A bloody good question too!
I often have wondered why I am doing it with no training and initially
little interest.
There are 2 components to it.
1/Administrative stuff that any trained monkey can do.As soon as I am able
to employ one ,stuff like rosters,requisitions etc will be
turfed.(unfortunately i can't seem to convince anyone that peanuts added to
my budget will receive a bigger return)
2/ Other managerial stuff that you do need some background in Emergency
Medicine for.
Strategic planning(short and long term) and operational planning does
need someone with appropriate experience.This is the stuff that
entire courses at extremely inflated prices are composed of!(witness recent
threads here) I did a management for clinicians course for a week that cost
3500 dollars(excluding transport accomodation and beer!)
Professional colleagues unfortunately will not take your department
seriously if they do not see someone they regard as an equal across the
table. A professional administrator or manager will not be able to argue the
case with a surgeon as to why you need to send a patient to the ward without
the endless rigamarole associated with junior staff.
By all means get rid of as much administrative stuff as you can. I now have
a roster template(not as good as John Chambers automated web based roster
but I'm getting there),which you either fit into or arrange your own swaps.
I'm almost at the point where i don't do simple data entry for higher up and
I am trying to get rid of more.
But if you do not interact with other colleagues on what they perceive to be
an equal level then you will achieve nothing.And isn't that what you want?
To be perceived as a specialty deserving of respect the same as other
specialists?
Shane
-----Original Message-----
From: Howard Simpson <[log in to unmask]>
To: [log in to unmask] <[log in to unmask]>
Date: Wednesday, 9 August 2000 11:10
Subject: RE: non academic stuff
A genuine question here. Why does it have to be the consultant who fields
the paperwork / does rotas / goes to meetings to defend their turf? Has
anyone ever appointed a proper manager (ie someone with a proven track
record in industry, not just worked up the closed shop ranks of the NHS,
although I realise the 2 are not mutually exclusive) to manage their
department and leave the skilled, trained consultants to see patients like
only they can? After all, the best teachers aren't always the best head
teachers. The best engineers aren't always the best production managers. The
best athletes aren't always the best tour managers. Surely the best doctors
don't always become the best heads of department, so maybe we need to
rethink radically how best to organise ourselves.

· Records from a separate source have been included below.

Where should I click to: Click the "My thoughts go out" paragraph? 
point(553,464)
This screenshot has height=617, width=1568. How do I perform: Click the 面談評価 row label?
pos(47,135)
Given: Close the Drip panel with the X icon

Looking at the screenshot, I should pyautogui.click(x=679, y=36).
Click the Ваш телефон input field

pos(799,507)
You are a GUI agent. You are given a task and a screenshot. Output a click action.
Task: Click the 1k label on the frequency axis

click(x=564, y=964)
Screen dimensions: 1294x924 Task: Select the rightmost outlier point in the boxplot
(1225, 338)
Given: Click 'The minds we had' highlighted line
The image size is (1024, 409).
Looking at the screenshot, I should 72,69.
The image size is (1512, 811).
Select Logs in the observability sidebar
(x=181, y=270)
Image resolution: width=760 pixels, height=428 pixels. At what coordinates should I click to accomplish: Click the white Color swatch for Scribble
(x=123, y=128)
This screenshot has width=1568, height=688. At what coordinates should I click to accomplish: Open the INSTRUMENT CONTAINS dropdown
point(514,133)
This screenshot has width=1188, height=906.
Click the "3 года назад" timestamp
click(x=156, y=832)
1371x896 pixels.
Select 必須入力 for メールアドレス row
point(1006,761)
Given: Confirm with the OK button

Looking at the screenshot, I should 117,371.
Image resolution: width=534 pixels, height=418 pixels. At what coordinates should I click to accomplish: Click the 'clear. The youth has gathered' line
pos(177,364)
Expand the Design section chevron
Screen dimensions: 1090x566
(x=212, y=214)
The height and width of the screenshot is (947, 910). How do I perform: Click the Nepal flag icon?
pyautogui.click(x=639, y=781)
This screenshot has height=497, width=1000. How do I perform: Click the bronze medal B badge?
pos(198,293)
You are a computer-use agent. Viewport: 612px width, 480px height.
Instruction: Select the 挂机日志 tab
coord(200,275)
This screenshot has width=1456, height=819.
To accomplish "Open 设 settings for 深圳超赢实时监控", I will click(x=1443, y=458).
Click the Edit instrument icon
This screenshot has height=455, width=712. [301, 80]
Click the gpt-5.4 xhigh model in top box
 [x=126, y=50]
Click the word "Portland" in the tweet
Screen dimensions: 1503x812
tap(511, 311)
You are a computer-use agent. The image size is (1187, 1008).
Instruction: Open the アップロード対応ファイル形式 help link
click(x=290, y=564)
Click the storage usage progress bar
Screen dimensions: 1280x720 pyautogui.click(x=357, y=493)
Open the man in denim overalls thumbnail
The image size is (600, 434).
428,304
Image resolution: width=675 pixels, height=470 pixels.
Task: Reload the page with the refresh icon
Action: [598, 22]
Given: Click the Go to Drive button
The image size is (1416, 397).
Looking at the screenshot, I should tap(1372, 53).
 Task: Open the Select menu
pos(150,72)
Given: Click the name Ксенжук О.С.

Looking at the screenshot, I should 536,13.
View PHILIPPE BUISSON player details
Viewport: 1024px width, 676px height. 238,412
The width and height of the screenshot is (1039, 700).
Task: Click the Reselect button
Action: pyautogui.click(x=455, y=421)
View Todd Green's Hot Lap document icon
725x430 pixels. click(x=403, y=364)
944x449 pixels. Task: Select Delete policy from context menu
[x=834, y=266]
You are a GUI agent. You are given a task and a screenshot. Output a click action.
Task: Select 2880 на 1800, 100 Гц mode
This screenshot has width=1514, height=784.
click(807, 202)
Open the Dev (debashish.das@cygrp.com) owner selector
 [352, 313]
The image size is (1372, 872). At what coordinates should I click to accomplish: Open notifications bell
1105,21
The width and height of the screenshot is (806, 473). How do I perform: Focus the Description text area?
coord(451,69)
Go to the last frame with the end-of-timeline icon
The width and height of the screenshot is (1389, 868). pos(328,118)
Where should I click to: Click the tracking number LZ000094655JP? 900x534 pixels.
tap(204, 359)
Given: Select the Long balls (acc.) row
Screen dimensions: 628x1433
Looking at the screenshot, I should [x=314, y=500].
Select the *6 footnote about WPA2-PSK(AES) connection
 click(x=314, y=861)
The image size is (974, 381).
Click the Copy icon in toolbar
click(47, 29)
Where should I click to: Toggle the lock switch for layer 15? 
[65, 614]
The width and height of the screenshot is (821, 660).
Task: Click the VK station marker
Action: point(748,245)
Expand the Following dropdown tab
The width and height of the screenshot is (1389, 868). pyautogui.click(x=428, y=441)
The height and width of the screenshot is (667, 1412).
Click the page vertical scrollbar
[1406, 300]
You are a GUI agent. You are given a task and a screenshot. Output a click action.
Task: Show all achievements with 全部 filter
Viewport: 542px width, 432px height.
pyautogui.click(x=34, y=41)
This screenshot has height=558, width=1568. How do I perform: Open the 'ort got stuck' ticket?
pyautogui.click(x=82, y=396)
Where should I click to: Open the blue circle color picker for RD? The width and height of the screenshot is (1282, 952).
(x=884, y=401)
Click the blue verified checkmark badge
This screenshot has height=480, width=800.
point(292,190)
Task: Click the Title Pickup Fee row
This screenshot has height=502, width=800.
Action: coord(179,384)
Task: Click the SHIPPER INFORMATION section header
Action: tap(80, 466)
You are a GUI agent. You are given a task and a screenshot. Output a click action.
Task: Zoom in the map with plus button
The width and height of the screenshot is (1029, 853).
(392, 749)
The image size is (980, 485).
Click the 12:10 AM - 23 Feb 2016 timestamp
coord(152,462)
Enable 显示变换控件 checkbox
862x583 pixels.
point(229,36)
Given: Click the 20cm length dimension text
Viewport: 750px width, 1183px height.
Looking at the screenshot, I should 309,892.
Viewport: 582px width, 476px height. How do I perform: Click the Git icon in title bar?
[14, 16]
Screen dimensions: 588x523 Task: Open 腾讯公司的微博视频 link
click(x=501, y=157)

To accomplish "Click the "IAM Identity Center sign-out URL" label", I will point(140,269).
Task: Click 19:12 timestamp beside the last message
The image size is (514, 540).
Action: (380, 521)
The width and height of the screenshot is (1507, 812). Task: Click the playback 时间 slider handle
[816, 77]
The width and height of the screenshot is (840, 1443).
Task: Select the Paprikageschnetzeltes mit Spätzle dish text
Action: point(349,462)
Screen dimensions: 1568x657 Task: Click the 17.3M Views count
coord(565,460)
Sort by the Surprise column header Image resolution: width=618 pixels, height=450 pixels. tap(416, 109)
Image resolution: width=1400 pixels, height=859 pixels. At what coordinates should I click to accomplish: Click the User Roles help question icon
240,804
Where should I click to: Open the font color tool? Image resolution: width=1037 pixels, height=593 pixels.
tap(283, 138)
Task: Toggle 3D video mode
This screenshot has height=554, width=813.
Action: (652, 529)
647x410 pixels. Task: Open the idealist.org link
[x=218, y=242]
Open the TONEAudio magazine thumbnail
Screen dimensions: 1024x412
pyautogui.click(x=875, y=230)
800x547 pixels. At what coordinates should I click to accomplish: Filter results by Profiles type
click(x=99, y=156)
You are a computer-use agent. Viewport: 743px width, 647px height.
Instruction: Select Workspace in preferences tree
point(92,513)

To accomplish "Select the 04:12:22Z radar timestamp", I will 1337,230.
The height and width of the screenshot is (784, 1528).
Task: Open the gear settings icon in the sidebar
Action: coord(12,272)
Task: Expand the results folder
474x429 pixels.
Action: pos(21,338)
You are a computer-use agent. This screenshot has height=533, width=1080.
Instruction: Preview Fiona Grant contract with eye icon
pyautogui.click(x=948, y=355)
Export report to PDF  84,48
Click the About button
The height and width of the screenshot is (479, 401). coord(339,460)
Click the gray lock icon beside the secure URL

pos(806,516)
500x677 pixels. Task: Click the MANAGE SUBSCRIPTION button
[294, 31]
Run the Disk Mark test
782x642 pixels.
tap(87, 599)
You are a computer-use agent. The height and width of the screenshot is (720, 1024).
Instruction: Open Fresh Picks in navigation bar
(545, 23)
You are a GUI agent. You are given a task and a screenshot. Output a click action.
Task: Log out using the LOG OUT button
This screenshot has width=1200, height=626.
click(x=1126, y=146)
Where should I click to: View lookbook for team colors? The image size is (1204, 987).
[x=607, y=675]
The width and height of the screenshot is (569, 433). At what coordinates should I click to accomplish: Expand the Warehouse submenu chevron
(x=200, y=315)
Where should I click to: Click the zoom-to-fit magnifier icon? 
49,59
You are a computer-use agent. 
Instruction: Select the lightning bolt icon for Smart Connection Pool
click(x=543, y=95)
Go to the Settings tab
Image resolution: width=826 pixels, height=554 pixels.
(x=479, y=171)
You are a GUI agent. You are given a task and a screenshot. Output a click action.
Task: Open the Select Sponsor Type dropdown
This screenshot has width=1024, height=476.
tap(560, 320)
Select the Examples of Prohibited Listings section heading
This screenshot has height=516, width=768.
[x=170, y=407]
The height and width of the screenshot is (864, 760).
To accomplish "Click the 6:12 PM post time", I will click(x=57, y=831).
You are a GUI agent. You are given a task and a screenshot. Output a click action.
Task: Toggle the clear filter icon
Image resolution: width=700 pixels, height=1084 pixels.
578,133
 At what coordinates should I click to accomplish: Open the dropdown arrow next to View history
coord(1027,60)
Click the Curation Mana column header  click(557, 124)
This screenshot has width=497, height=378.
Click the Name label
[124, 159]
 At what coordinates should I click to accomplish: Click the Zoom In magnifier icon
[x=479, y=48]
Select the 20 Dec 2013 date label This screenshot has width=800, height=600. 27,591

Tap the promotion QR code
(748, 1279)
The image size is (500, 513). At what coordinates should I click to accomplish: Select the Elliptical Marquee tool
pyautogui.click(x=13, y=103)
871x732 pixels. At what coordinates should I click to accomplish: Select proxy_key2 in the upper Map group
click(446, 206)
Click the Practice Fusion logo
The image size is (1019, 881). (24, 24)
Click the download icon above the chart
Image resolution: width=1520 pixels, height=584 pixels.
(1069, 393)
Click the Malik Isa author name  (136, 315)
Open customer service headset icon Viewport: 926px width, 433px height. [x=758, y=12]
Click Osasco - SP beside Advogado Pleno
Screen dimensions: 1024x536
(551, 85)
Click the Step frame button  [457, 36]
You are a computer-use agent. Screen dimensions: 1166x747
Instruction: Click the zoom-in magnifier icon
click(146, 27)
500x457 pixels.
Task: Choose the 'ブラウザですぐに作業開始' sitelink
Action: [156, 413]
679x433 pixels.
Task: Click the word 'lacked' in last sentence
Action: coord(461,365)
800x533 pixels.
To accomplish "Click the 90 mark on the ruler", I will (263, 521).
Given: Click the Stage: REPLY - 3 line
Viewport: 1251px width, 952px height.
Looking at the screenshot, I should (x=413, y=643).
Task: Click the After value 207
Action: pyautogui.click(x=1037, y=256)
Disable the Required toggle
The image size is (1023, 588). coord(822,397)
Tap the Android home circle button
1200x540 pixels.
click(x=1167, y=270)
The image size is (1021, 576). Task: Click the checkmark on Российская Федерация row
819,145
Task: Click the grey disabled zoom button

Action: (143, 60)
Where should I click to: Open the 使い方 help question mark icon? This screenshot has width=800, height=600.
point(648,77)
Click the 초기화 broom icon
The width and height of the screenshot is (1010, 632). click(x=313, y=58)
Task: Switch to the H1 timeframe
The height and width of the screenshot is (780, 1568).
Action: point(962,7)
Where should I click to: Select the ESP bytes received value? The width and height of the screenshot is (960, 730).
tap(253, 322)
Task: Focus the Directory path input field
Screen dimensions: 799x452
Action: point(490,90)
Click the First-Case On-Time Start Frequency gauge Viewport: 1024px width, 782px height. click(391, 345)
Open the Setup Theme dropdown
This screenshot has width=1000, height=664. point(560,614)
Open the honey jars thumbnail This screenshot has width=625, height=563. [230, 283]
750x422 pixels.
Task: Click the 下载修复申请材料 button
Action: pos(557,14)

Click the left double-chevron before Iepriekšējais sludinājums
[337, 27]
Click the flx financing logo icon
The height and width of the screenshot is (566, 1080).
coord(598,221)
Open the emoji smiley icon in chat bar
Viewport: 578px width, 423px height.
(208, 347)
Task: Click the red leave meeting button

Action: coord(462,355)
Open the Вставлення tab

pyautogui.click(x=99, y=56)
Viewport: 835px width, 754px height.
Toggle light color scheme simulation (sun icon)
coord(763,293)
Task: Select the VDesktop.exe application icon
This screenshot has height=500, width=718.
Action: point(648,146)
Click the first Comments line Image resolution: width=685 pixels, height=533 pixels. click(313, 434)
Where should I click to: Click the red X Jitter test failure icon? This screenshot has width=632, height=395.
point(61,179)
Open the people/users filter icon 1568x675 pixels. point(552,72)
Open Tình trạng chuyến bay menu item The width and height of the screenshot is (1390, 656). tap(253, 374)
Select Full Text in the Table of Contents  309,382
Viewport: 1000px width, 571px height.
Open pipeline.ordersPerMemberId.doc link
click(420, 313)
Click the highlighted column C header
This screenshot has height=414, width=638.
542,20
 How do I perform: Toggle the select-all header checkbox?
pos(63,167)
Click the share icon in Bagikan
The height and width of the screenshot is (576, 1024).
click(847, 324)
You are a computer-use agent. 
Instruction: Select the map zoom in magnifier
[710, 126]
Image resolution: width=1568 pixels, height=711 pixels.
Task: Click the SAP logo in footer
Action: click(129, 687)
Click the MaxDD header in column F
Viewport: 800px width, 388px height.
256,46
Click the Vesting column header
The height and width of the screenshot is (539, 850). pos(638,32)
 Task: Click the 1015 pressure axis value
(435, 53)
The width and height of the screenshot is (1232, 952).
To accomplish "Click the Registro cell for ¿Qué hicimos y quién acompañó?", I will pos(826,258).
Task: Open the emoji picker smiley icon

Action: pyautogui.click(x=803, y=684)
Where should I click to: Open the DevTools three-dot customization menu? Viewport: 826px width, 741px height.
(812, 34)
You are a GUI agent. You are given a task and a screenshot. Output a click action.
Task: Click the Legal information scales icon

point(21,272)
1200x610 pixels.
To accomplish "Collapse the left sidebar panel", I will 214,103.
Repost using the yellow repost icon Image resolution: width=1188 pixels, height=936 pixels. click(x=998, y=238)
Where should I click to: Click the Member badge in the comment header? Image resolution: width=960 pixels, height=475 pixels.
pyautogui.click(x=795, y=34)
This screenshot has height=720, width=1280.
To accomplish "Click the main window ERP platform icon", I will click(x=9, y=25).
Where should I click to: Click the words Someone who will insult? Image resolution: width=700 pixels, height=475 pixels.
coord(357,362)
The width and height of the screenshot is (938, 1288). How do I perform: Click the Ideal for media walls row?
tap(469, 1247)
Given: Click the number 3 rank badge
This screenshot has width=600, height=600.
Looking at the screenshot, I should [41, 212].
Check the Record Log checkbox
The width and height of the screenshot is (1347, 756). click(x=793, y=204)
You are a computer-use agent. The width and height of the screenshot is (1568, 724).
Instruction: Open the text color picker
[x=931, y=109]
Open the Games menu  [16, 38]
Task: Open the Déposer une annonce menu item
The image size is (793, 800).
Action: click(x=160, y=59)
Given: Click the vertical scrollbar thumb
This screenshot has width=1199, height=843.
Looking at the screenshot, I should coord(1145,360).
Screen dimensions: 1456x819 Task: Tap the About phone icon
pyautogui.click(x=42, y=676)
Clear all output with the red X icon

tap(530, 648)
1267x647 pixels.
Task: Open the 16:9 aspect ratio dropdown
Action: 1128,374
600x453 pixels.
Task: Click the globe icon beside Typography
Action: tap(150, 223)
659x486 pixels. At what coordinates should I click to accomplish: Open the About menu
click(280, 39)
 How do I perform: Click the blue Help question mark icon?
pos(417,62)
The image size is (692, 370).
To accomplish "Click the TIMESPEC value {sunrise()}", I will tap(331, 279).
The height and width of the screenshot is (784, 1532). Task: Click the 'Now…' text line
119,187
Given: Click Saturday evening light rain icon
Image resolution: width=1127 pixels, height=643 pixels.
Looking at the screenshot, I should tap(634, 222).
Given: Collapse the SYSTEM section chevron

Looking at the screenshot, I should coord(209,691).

It can't be any less
radical than the way some of the politicians are thinking for us.
Howard Simpson
-----Original Message-----
From: Shane Curran [SMTP:[log in to unmask]]
Sent: 09 August 2000 13:32
To: [log in to unmask]
Subject: non academic stuff
<< File: ATT00010.htm >> Lets get some of this straight.
A short proviso
I am one of those guys who spends half of his time in the office doing that
admin stuff.
I don't particularly want to and have much more fun on the floor where i
think i may do some good,both as far as patient care goes and supervision
and teaching of junior staff and students both medical and nursing.
HOWEVER,a department that is not administratively strong will get nowhere!
If there isn't someone polishing a chair with their backside ,then the
department will continue to function at a low level.
Policies do not magically appear,rosters do not appear as if by
magic.Proactive behaviour against admin low blows is not sexy but is needed.
If you are not at a lot of meetings building your power base then your
department will get screwed and left with everything that other people don't
want(telephone advice lines for one!)
However the visible face for most interactions worth other specialist
colleagues is by seeing patients at ungodly hours.Until my colleague and i
chose career longevity over patient service and gave up shiftwork we would
ring people up and they would do stuff.Its a bit hard for a registrar to
knock back a request when he knows you'll just ring his/her boss!
Until you get enough consultants for 1 person to sit in the office and
drive the great paperwork juggernaut to the departments advantage and then
enough consultants to cover the floor then you will have arguments like
"there are too many consultants who sit in their office".
But next time think to yourself before saying it "has it worked to my
advantage?"
They may be the reason that emergency medicine(none of this stupid accident
stuff!) is where it is in your hospital by continually battering down doors
with a small forest of dead trees!
Shane
(who proved the worth of Emergency Physicians by diagnosing by the end of
the intern presentation what was wrong with the guy who bounced back the day
after he had been discharged from the surgical ward after a week of masterly
tests but no diagnosis!!)
Shane Curran
Emergency Department
wagga Wagga Base Hospital
Wagga Wagga
NSW 2650
And Cliff
Heretics are welcome in my department!
Your allowed to say anything you want provided you can back it up logically!
Just quote Emergency Physician vacancy # 545!